■ **Given task**
Restate the part of the Thomas Bradford text that starts at "He became general" and ends at "of Foot (1829–46).", changing "Bombay Army" to "Madras Army".

■ **Document extract**

Begin

General Sir Thomas Bradford  (1 December 1777 – 28 November 1853) was a British Army officer.

Military career
Bradford was commissioned as an ensign in the 4th (The King's Own) Regiment of Foot in October 1793 without purchase He took part in the suppression of the Irish Rebellion of 1798, the Buenos Aires Expedition of 1806 as well as the battle of Vimeiro in 1808, battle of Corunna in 1809 and battle of Salamanca in 1812 during the Peninsular War. He commanded a Portuguese division at the Battle of Vitoria, the Battle of San Sebastian and the Battle of the Nive, all in 1813. For his service in the Peninsular he was awarded the Gold Medal with one clasp.

He became general officer commanding the 7th Division of the Army of Occupation in France in 1815, Commander-in-Chief, Scotland in 1819 and Commander-in-Chief of the Bombay Army from 1825 to 1829. He was promoted to full general on 23 November 1841.

He was then colonel of the 94th Regiment of Foot (1823–29) and, after returning to England, colonel of the 30th Regiment of Foot (1829–46).

End

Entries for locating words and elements

Begin

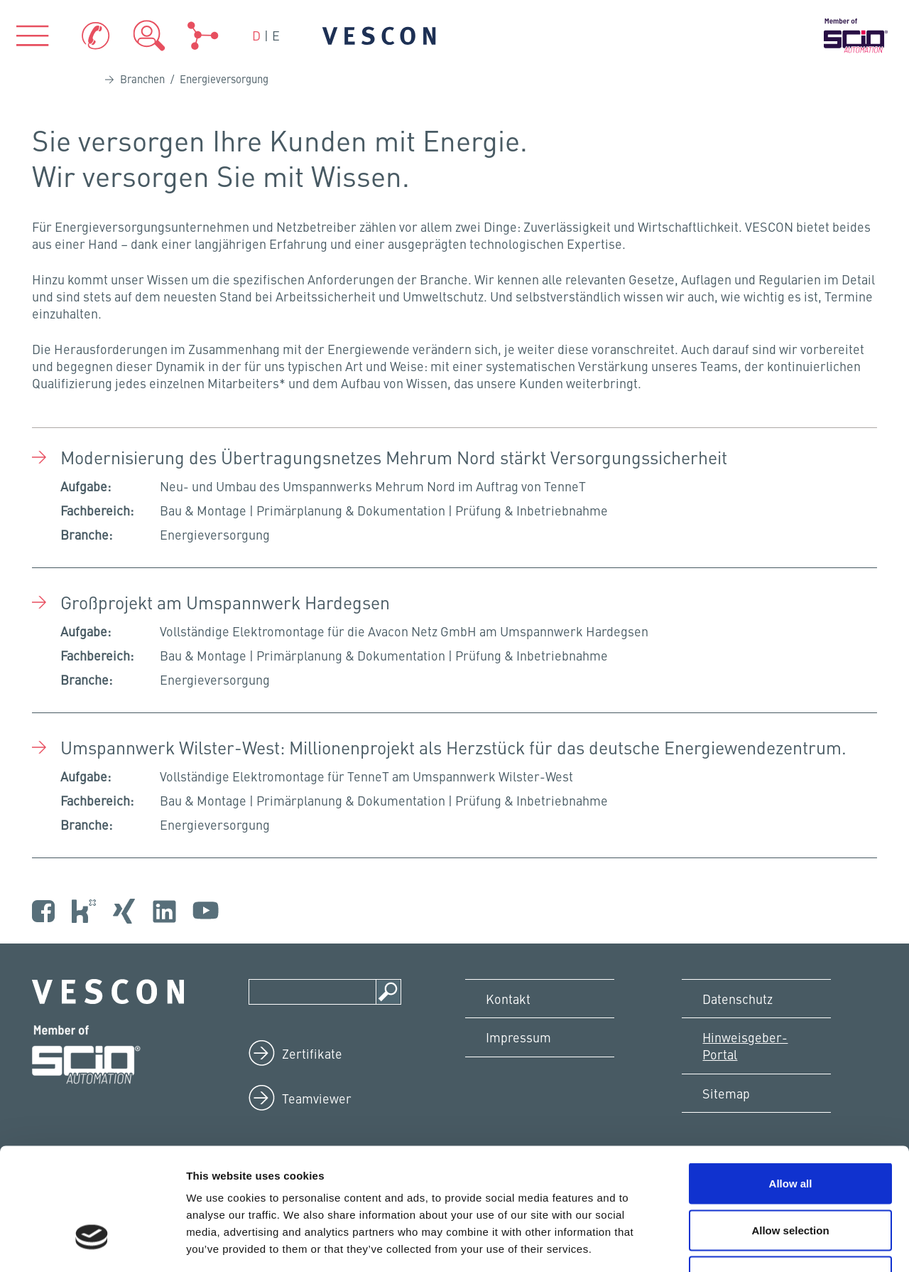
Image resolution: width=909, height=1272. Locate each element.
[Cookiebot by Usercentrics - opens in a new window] (92, 1244)
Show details (745, 1244)
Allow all (790, 1085)
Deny (791, 1178)
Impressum (519, 1038)
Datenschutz (738, 999)
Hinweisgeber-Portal (746, 1046)
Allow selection (790, 1132)
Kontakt (508, 999)
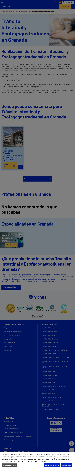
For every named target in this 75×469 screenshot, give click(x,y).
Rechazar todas (66, 465)
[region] (37, 460)
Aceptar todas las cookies (52, 465)
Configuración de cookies (9, 465)
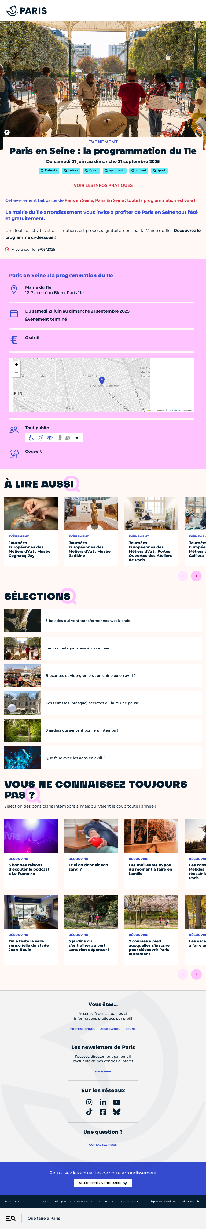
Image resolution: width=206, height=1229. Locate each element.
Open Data (129, 1201)
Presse (110, 1201)
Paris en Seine (79, 200)
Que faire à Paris (44, 1218)
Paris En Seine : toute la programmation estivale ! (145, 200)
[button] (102, 380)
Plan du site (191, 1201)
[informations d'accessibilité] (54, 437)
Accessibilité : (69, 1201)
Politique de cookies (160, 1201)
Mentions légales (18, 1201)
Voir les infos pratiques (103, 185)
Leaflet (151, 410)
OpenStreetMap (175, 410)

End

■ **Result below**
He became general officer commanding the 7th Division of the Army of Occupation in France in 1815, Commander-in-Chief, Scotland in 1819 and Commander-in-Chief of the Madras Army from 1825 to 1829. He was promoted to full general on 23 November 1841.

He was then colonel of the 94th Regiment of Foot (1823–29) and, after returning to England, colonel of the 30th Regiment of Foot (1829–46).